MATERIAL FOR THIS TASK Block Start
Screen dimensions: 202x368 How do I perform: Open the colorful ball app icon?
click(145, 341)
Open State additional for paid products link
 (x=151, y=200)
MATERIAL FOR THIS TASK Block End
MATERIAL FOR THIS TASK Block Start
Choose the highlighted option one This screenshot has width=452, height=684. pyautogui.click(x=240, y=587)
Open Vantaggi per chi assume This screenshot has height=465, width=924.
MATERIAL FOR THIS TASK Block End
● **ASSIGNMENT**
Filter the data, keeping only the lines that contain "height".

● **EXPECTED ANSWER**
Choose the highlighted option one This screenshot has width=452, height=684. pyautogui.click(x=240, y=587)
Open Vantaggi per chi assume This screenshot has height=465, width=924.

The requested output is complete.